Project - Rotary Fast-Tool Servo for Diamond Turning of Asymmetric Optics

Rotary Fast-Tool Servo for Diamond Turning of Asymmetric Optics

PI(s): 

Marten Byl

Sponsor: 

National Science Foundation

We have built a prototype turning machine specialized for the production of plastic spectacle lenses. This machine features a novel rotary fast-tool servo, which can track trajectories at frequencies up to 500 Hz, and accelerations of 500 m/s^2. Thus the machine can turn 100 mm diameter toric lenses having surface asymmetries of up to 3 cm in depth. The control system consists of a conventional inner position loop, feedforward filtering, and repetitive control. This high-bandwidth, high-accuracy system allows us to turn a toric surface with tracking errors of less than 2 microns.
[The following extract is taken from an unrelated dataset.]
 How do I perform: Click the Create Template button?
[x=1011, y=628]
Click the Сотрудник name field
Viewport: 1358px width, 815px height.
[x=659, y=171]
Rotary Fast-Tool Servo for Diamond Turning of Asymmetric Optics

Acknowledgments

This project is funded by National Science Foundation under Grant award number DMI-9908325.

Description

Single-point diamond turning machines, such as lathes, are used to produce optically-clear parts. Conventional lathes carry the workpiece on a high-speed spindle and the tool on a slow axis allowing only rotationally symmetric shapes, such as spheres or paraboloids, to be machined. Asymmetric optics cannot be made using a conventional lathe, and are usually produced in a multi-step process of grinding and polishing. The diamond turning of asymmetric optics requires a fast-tool servo, which tracks a trajectory of higher frequency than the spindle RPM.

Figure 1 depicts the rotationally asymmetric surface of a eyeglass lens for the correction of astigmatism. This toric surface exhibits two peaks and two valleys per rotation of the lens. This means that if the spindle is turning at 1200 RPM, or 20 Hz, the tool servo must be able to follow a trajectory with a fundamental frequency of 40 Hz. Moreover, the servo must also track several higher harmonics (80 Hz, 120 Hz, 160 Hz, etc.,) to achieve the required accuracy.

Example of toric surface requiring a fast tool servo.

 

 

 

 

 

 

 

 

Figure 1: Example of toric surface requiring a fast tool servo. 

We have built a prototype turning machine specialized for the production of toric lenses, shown schematically in Figure 2, and photographically in Figure 3. This machine features a novel rotary fast-tool servo, which can track trajectories at frequencies up to 500 Hz, and accelerations of 500 m/s^2. The rotary topology eliminates the reaction force problems associated with linear fast-tool servos. Another advantage of the rotary structure is that it allows two arms to be mounted on a single axis, 180 degrees apart from each other on the shaft. Thus one arm can carry a robust and inexpensive polycrystaline tool for rough cuts, and the other can carry a delicate and expensive single crystal tool for finishing passes.

Schematic cross-section of rotary fast-tool diamond turning machine.

 

 

 

 

 

 

Figure 2: Schematic cross-section of rotary fast-tool diamond turning machine. 

Photograph of rotary fast-tool diamond turning machine.

 

 

 

 

 

 

 

Figure 3: Photograph of rotary fast-tool diamond turning machine. 

This machine can turn 100 mm diameter toric lenses with surface asymmetries up to 3 cm in depth. The control system consists of a conventional inner position loop, feedforward filtering, and repetitive control. This high-bandwidth, high-accuracy system allows us to turn a toric surface with tracking errors of less than 2 microns.

Current work is focused on reducing the manufacturing cycle time, improving the servo accuracy by an order of magnitude, and turning asymetric shapes in non-optic materials.

Publications

Stephen J. Ludwick, David A. Chargin, Joseph A. Calzaretta, and David L. Trumper, "Calibration and Control of a Rotary Fast-tool Servo," Proceedings of ASPE Fourteenth Annual Conference, October 1999.